## Texto do exercício
►

Nos dias que correm, há vários grupos de pessoas: as que têm previsões sobre o que vai acontecer e propostas de ação; as que escutam e tentam fazer sentido da informação (muitas vezes contraditória) que circula; e as que continuam a trabalhar porque não há grande tempo para reagir.
Estou no segundo grupo — não faço ideia do que vem a seguir e tenho muito, muito mais perguntas do que respostas. Este texto é sobre o terceiro grupo.
A situação atual veio mostrar que, na pirâmide do que é essencial, há um denominador fundamental: as pessoas invisíveis que, pelo seu trabalho, tornam o nosso dia-a-dia possível. Este texto não tem nenhuma proposta, apenas reconhecimento e agradecimento: aos e às invisíveis que mantêm o nosso país a funcionar.

◄

## Registos de dados

►

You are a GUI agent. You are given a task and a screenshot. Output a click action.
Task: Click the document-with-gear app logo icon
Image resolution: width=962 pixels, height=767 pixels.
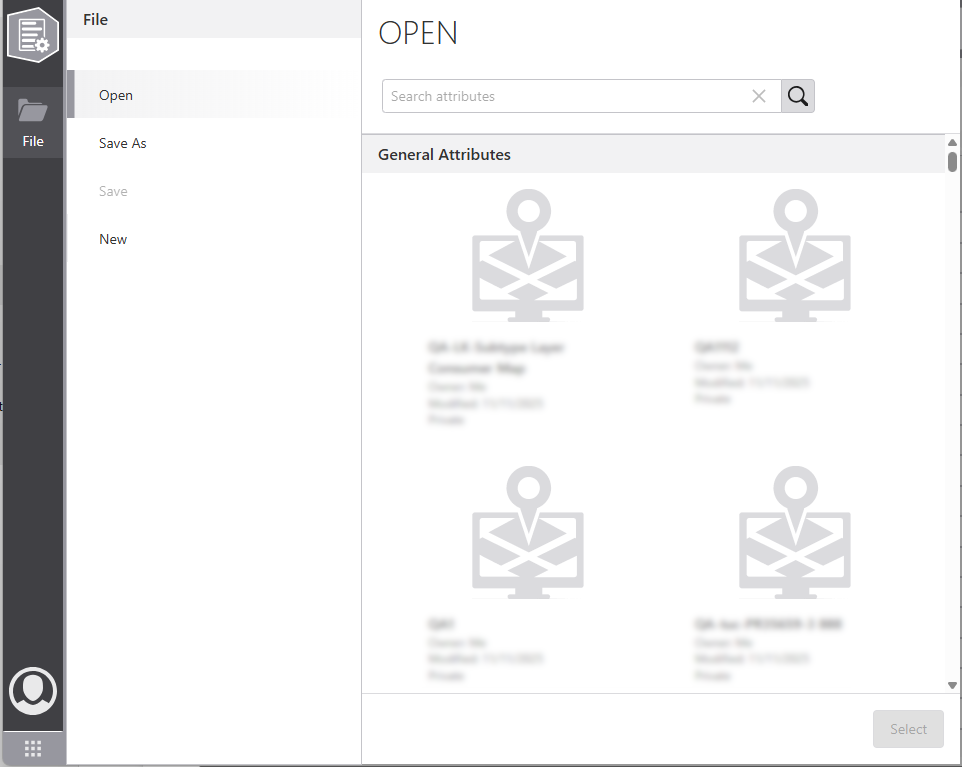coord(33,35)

◄
►

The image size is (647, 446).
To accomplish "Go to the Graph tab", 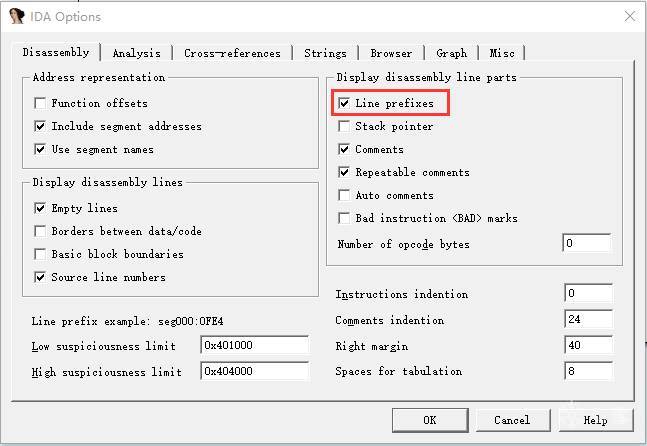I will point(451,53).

◄

## Tarefas a realizar
[a] Resuma em duas frases o texto sobre as pessoas invisíveis.
[b] Escreva a continuação do texto sobre as pessoas invisíveis a partir do ponto em que termina.
Os dados não são necessários para este exercício.

## Respostas do exercício
[a] O texto distingue três grupos de pessoas nos dias que correm: as que fazem previsões e propostas de ação, as que tentam dar sentido à informação contraditória que circula e as que continuam a trabalhar sem grande tempo para reagir. Dedicado a este último grupo, o texto não apresenta nenhuma proposta, apenas reconhece e agradece às pessoas invisíveis que mantêm o país a funcionar.

[b]
Profissionais de saúde que trabalham de forma incansável. Profissionais de transportes públicos que estão em exposição imediata para garantir que quem precisa de ir do ponto A ao B para trabalhar o possa fazer. Profissionais a trabalhar em lares, a cuidar das gerações que construíram o nosso país e a quem tanto devemos. Na verdade, falo também das próprias pessoas que vivem nos lares — nossos pais, avôs, bisavôs — que estão em isolamento e não têm o contacto presencial da família, que tantas horas de vida dá.
Profissionais de IPSS que lutam todos os dias para manterem o apoio a quem mais precisa – famílias em situação vulnerável, crianças e jovens em risco em situação de acolhimento. Não conheço nenhum/a profissional de IPSS que tenha deixado o seu trabalho e missão de lado durante esta pandemia. Como se pode fazer trabalho remoto quando o princípio-base do nosso trabalho é a presença regular?
Trabalhadores nas áreas da logística, agricultura, cadeias de abastecimento, entregas e tantos outros/as: pessoas que não vemos e de quem os nomes não sabemos, mas que garantem que o essencial não falta e nos chega convenientemente a casa. Trabalhadores de recolha de lixo e resíduos urbanos que mantêm as nossas cidades, hoje desertas, limpas.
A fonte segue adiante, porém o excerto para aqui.